== Saved entries ==
******************************
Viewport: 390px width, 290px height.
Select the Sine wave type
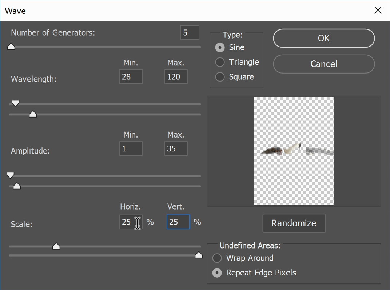[x=220, y=47]
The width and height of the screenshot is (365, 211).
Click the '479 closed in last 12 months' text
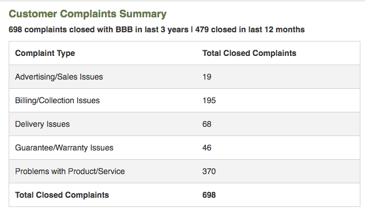point(250,30)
******************************
== Task details ==
Print the entries again exactly as they appear above. Do not print the pictures.

== Solution to this problem ==
Viewport: 390px width, 290px height.
Select the Sine wave type
[x=220, y=47]
The width and height of the screenshot is (365, 211).
Click the '479 closed in last 12 months' text
point(250,30)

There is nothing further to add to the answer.